Some people think that trying to make a living in a creative career (vs. keeping the activity as a “sacred passion” or hobby) risks ruining the creative endeavor. Do you believe this? Why or why not?
Yes, it can be a risk. With any creative passion, there is a vicious side. Some people don’t have the tolerance for this. If you don’t want to market yourself, you have to pay someone to do it for you, and it doesn’t always work to hire someone.
For example, I worked with a pianist who stopped enjoying music once he made a career out of it. It is a valid decision to preserve your “sacred passion” rather than try to make your income from it. Know your motivation for doing something, and that can help you determine if you should make this a full-time career or not.
Can you give us an example of a client who learned how to make great decisions by working with you?
Yes. I run an intensive weekend workshop called Finding Your Calling: Making Connections Between Your Spirit and Your Work.
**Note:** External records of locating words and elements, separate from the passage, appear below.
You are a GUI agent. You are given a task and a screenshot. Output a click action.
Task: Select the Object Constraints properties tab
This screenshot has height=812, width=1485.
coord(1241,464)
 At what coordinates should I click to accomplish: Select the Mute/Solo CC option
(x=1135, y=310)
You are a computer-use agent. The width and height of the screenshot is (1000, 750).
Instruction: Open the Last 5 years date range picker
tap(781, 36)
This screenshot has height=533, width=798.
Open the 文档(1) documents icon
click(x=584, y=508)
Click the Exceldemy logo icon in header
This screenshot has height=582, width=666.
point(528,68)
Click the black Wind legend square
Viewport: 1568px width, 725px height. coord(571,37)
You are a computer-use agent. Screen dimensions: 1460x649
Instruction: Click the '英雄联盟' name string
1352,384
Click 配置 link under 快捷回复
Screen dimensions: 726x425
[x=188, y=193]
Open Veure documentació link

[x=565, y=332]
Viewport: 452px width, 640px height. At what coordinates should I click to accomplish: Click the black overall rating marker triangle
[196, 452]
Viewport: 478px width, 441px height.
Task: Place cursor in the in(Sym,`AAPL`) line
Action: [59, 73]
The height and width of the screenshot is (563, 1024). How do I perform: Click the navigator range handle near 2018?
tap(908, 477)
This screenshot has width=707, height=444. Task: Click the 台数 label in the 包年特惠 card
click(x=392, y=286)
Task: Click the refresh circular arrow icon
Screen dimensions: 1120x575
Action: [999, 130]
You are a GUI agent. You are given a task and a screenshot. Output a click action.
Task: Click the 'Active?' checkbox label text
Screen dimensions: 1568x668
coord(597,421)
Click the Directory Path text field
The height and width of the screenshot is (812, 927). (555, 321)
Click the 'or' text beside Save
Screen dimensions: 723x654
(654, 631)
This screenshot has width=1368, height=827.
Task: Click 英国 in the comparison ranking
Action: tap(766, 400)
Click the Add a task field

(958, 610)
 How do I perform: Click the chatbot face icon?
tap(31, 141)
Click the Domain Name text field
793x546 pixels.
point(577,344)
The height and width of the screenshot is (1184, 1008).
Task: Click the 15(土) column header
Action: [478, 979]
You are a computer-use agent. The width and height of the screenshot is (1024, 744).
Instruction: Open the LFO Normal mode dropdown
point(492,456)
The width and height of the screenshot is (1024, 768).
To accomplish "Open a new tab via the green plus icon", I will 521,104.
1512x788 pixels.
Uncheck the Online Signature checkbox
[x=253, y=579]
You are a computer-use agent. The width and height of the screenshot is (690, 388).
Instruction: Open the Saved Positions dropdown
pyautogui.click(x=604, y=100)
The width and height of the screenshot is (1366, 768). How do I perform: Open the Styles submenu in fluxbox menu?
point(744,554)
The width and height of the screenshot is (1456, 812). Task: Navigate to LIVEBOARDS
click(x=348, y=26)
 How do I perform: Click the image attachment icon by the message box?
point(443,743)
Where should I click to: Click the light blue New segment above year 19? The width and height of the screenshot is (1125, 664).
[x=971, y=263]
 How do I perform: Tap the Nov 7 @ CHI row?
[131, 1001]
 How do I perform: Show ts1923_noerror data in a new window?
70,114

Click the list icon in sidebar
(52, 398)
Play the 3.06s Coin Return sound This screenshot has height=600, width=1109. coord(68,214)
At one of these workshops, a participant’s passion was education, but he wasn’t happy in his career as a Washington, DC, lobbyist. He quit his job to go live in a farmhouse in the country. After going through my workshop and looking at some tangible steps, he did his homework exploring the options in his area and he ended up getting a position as the director of development for a small private school about 30 minutes from him.
When someone isn’t happy, it could be because they need a new boss or job, not just a new career.
Any other career advice that you would like to share with readers?
I’m an ENFJ on the Myers-Briggs Type Indicator (MBTI). My primary expertise is connecting passion with something real in the world, and I work with creative entrepreneurs and people who haven’t yet identified their passions but are motivated to do so. To do this, I use concepts from David Allen’s Getting Things Done: The Art of Stress-Free Productivity and other productivity theories. But you can’t be productive until you know what’s important to you. That’s why I work so hard on both sides of that equation.
Ken Mattsson is a career and professional development consultant and the founder of Resonare Consulting. He specializes in the connection between what your spirit wants to do in the world, and how to marry that to the work that you do in order to support yourself. While he works with people in all fields, he has significant expertise in working with creative entrepreneurs and the LGBTQ+ community.